For anything harder-core than it or its plugins can do, you’re better off with a custom app framework like Django or Ruby on Rails.
1. It seems like they just had one of their usual amateur-hour PHP coder moments and did simple word comparisons across the database. Which is OK for *within* a single blog, but as it turns out, retarded across many blogs.
2. I’m actually launching a hosted service myself and was musing about a similar optional feature, but based on the Amazon approach of “see also”. Essentially “people who read this post also read …” for each post. I figure it could be done by log analysis rather than relying on simplistic word-matching. An example of ‘collective intelligence’, to borrow a current buzzword.
3. Installing the Wordpress Mu software helped me to rekindle my loathing and detestation for the coders of that software. For instance, Wordpress.com don’t share the one piece of code I really wanted — proper domain name mapping. The WPMU.org variant is retarded in that respect.
4. Which is why I’m going to be writing my own blogging platform in good ol’ Common Lisp. Naturally I have dubbed the effort Project Wordpreth.
The results were made opt-out because it didn’t make sense to launch it with 0 posts in the system and based on feedback we’ve gotten from users it seemed like something the vast majority of WP bloggers would enjoy. (And based on the opt-out numbers, that’s true.)
There are certainly problems where a computer can’t tell if you’re for feminism or against feminism and could connect you with someplace you don’t want to be connected to, but across the millions of posts on WP.com I can count the reports like Fire Fly’s on one hand. As you’ve said, we’re also introducing a blog filter so people can customize the results.
This isn’t really any additional work other than reading your own blog, which we all do quite frequently.
If it seems like too much trouble, we provide an easy checkbox to turn the whole thing off.
Jacquess, the feature is actually powered by Sphere.com which does pretty sophisticated document analysis, is on over a billion pages across the web, used by most major media sites, and just sold to AOL for tens of millions of dollars. Nothing is perfect though, and we’ll be actively tweaking it based on feedback and clickstream data.
Jacques Chester wrote:
Jeez Jacques, why not Forth or Smalltalk? If you have to use a dead language, at least use one that somebody else can read the source
Matt;
Great to hear from you. Sphere.com’s analysis is, going by results, a failure. I’m running a piddly little service but wordpress.com has millions of blogs.
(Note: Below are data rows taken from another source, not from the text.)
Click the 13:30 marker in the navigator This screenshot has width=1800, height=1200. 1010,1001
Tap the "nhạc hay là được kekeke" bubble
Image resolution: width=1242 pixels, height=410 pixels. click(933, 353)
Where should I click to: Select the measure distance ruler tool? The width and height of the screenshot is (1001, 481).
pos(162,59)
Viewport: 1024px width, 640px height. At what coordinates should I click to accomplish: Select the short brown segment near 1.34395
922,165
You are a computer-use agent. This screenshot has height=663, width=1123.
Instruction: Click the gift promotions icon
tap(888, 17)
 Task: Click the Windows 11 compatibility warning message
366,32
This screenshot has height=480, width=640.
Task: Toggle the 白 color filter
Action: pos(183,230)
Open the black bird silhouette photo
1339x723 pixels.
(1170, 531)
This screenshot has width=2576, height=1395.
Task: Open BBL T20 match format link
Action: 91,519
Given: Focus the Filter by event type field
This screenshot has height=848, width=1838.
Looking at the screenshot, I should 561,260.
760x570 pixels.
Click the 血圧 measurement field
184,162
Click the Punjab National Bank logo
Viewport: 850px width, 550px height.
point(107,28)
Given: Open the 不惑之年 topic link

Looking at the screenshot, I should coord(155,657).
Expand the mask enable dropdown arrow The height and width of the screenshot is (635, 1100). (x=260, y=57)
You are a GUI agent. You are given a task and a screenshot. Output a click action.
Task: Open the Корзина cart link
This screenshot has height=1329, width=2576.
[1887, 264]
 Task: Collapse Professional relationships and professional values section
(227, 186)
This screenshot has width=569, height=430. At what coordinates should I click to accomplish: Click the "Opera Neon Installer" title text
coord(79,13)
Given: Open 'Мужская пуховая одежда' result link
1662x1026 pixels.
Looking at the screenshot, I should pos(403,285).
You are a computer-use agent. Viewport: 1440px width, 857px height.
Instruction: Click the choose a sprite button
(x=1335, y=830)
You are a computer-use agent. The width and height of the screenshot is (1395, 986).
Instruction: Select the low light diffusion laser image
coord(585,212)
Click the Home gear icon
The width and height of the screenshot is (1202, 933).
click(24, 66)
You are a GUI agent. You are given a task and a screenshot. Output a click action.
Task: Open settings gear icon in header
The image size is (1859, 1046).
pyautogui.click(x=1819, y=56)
Why aren’t you doing visit analysis a la Amazon?
David;
I don’t know Forth. And Smalltalk already has a mature blogging system
Oh, and most CL implementations compile to fast native code.
Anyway, does the implementation language matter to you as a user? I think PHP is the delayed result of a dog’s breakfast but millions of people use Wordpress et al.
I’ll be interested to see what you come up with, Jacques.
I’ve seen very similar responses from Matt all over the shop and my response is along the oft-quoted line of Christine Keeler. I’m amazed he isn’t dizzy from the spin.
Of course the opt-out percentages are low if he includes the two out of three blogs on WP.com which are inactive as part of his dataset (so the people who originally started them have no idea this feature has happened). How about accounting for the people who post less than once a week and thus haven’t discovered the feature is part of their blog now yet? Accounting for the people who haven’t yet had it serve up an unexpected porn link and thus don’t yet hate it as much as they soon will? etc etc Let’s see what the opt-out figures are a month down the line, and only include the active blogs.
Complaints about PRP are the most frequently started thread from n00bs currently on the WP.com support forums. A lot of even n00bier WP.com bloggers probably have no idea the forums even exist or how to use them despite the link in their Dashboard. More than one blogger thought that their site had been hacked when these strange links to other blogs showed up.
The idea is fantastic. The implementation not so much.